Et deux de suite. Pour la deuxième année consécutive, la consommation de produits bio est en baisse. Du jamais vu depuis 11 ans. Selon les chiffres de l'Agence Bio présentés ce 1er juin dans un domaine viticole de Gironde, le marché est tombé à douze milliards d'euros l'an passé, soit un recul de -4,6 %. La grande distribution, qui représente 53 % de ce marché, accuse la même proportion de baisse, plus élevée qu'en 2021. L'ampleur est encore plus importante dans les magasins spécialisés avec -8,6 % de ventes en valeur. La chute s'explique par la fermeture d'environ 200 de ces points de vente à travers le pays pour un total de 3.086 magasins fin 2022.
Les deux autres débouchés, qui captent 21 % des parts de marché, ne s'en sortent pas vraiment mieux. La croissance de la vente directe à la ferme et sur les marchés a été divisée par deux par rapport à 2021 et par cinq par rapport à 2020. Elle demeure tout de même le seul secteur en progression puisque les artisans-commerçants ont vu leur ventes bio ralentir de -2,6 %. Un recul généralisé qui s'inscrit dans un contexte inflationniste où les ménages ont réduit de 5,1 % en 2022 la part de l'alimentation dans leur budget global.

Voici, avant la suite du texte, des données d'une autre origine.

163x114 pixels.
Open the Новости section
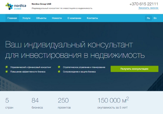point(57,18)
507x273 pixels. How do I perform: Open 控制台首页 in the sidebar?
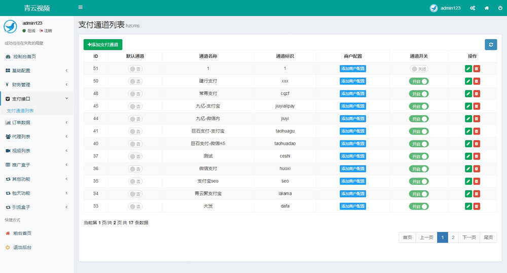point(24,56)
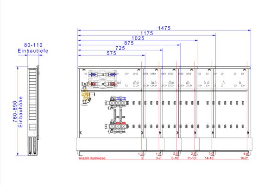Click the 1475 width dimension label
Image resolution: width=264 pixels, height=185 pixels.
tap(164, 28)
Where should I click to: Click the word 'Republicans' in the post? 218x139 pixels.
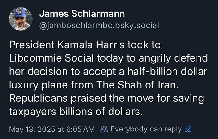pos(38,99)
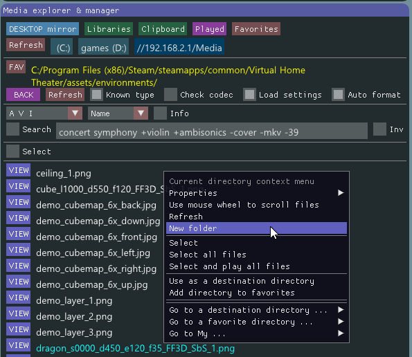Screen dimensions: 412x357
Task: Click VIEW button for demo_cubemap_6x_back.jpg
Action: click(19, 202)
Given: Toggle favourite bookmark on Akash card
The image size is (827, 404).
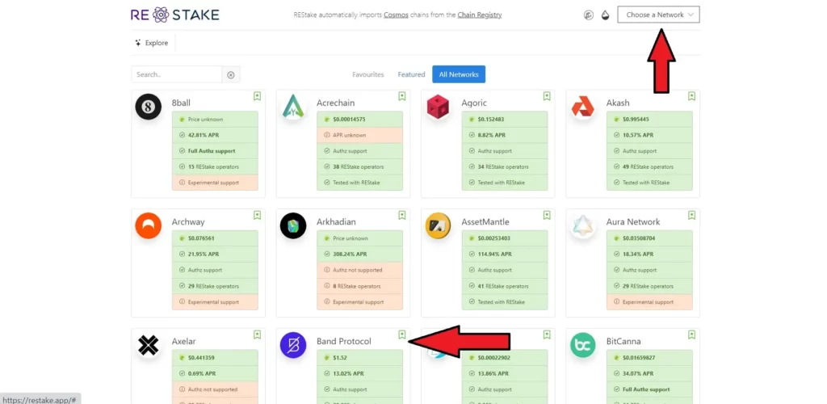Looking at the screenshot, I should [691, 96].
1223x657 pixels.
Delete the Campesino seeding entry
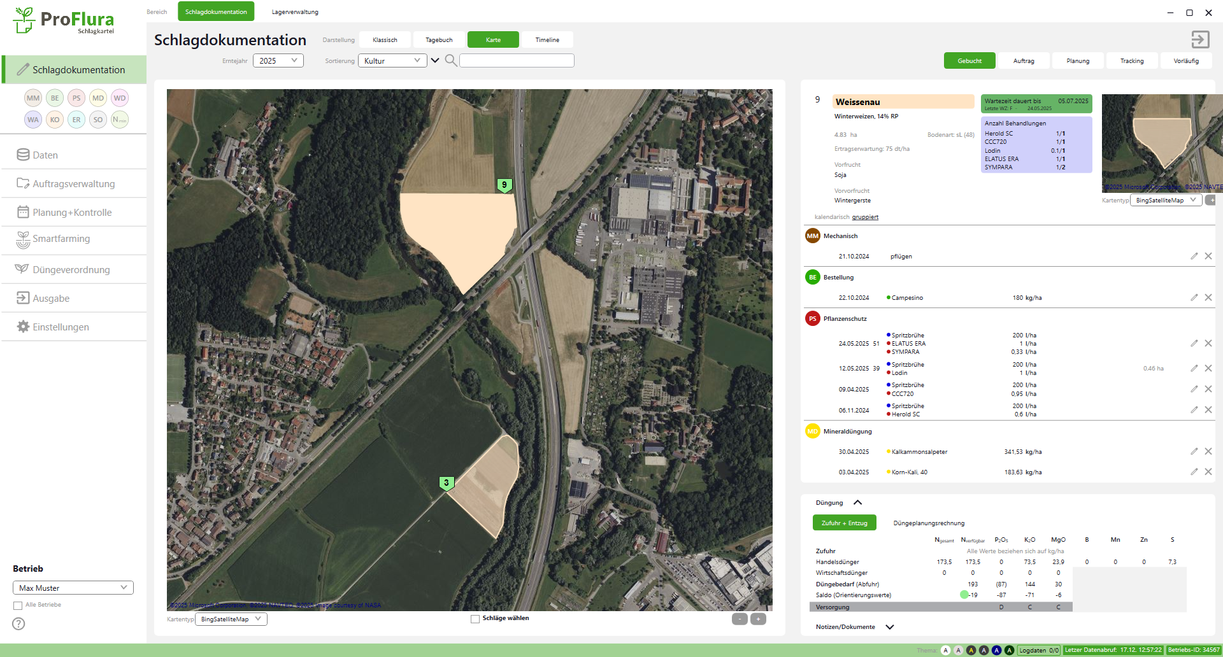(1208, 297)
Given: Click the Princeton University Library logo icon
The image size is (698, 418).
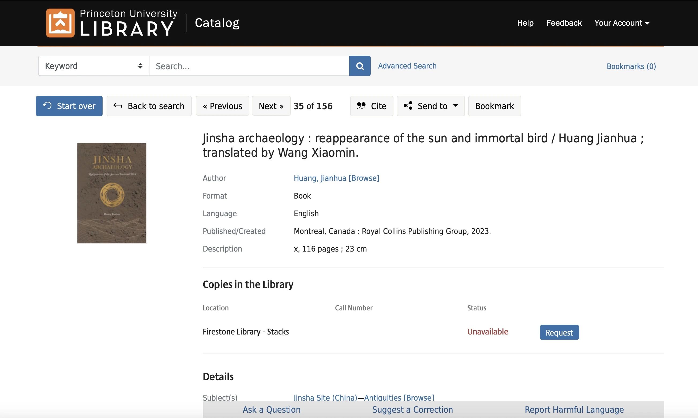Looking at the screenshot, I should coord(60,23).
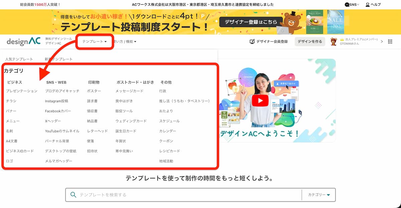Click the search magnifier icon
The width and height of the screenshot is (401, 208).
pos(73,195)

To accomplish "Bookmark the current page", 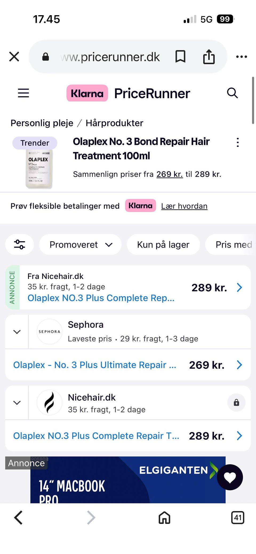I will [180, 57].
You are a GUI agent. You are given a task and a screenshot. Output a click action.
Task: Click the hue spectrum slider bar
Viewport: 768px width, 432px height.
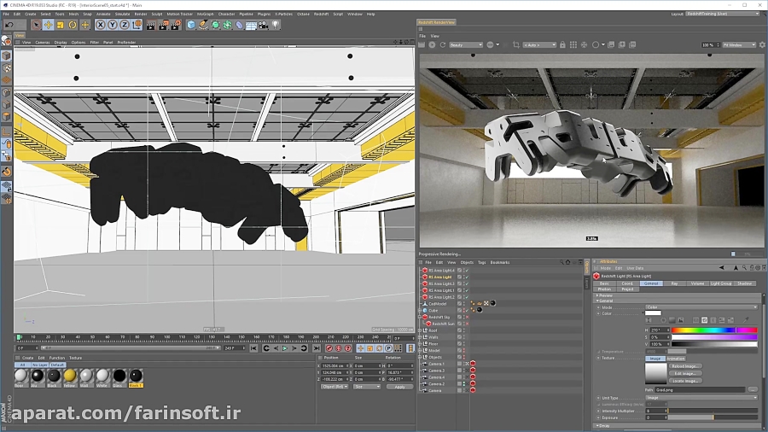(x=714, y=330)
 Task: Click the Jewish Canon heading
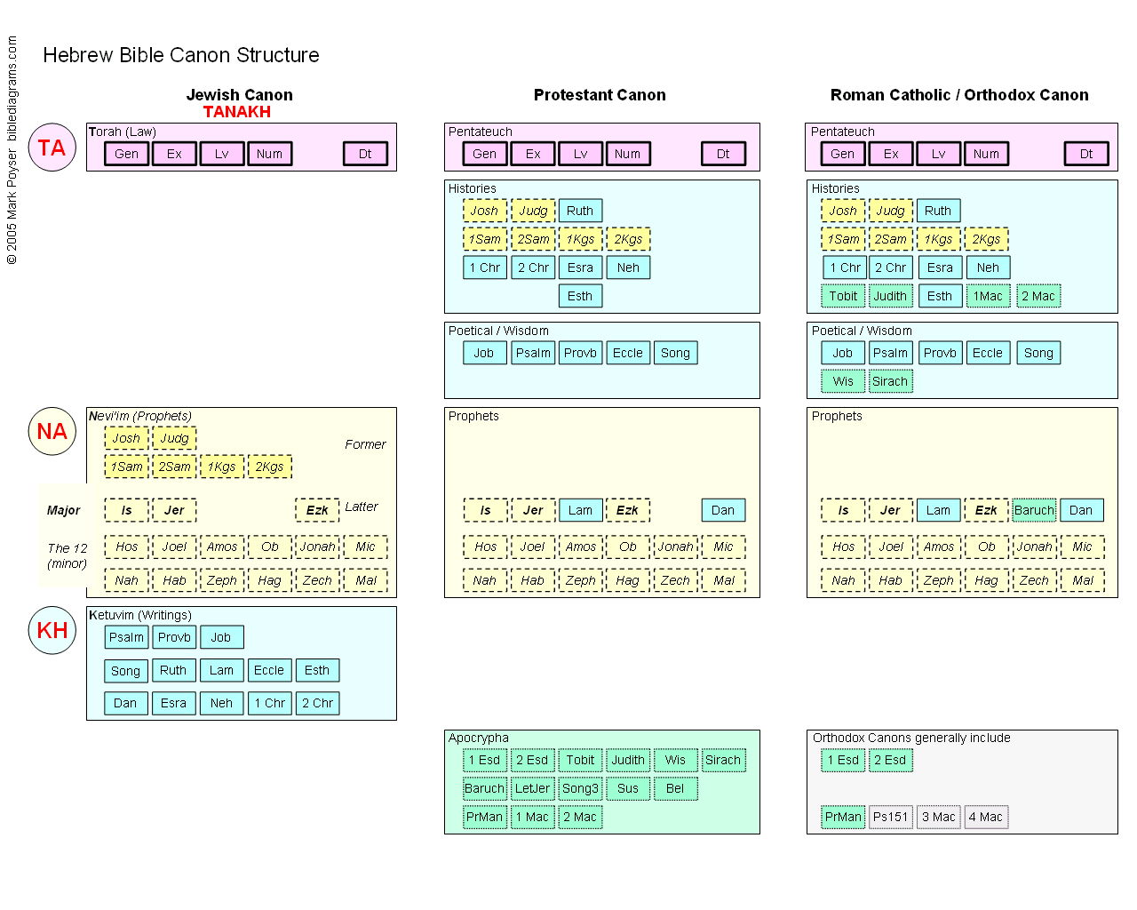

Si le bio fait les frais de ce repli, il a pourtant connu un plus faible niveau d'inflation que celui des produits conventionnels grâce à l'absence de recours aux intrants et produits phytosanitaires souvent importés. Mais dans un contexte où le pouvoir d'achat des consommateurs s'est réduit, ces derniers se sont reportés vers d'autres valeurs identifiables et restées moins chers que le bio. Selon un baromètre commandé par l'Agence Bio, 73 % des pertes en valeur de la filière ont profité à d'autres produits labellisés (« haute valeur environnementale » par exemple). Seuls 65 % des Français se disent attentifs au logo « agriculture biologique » lors de leurs achats, soit 11 points de moins qu'en 2021.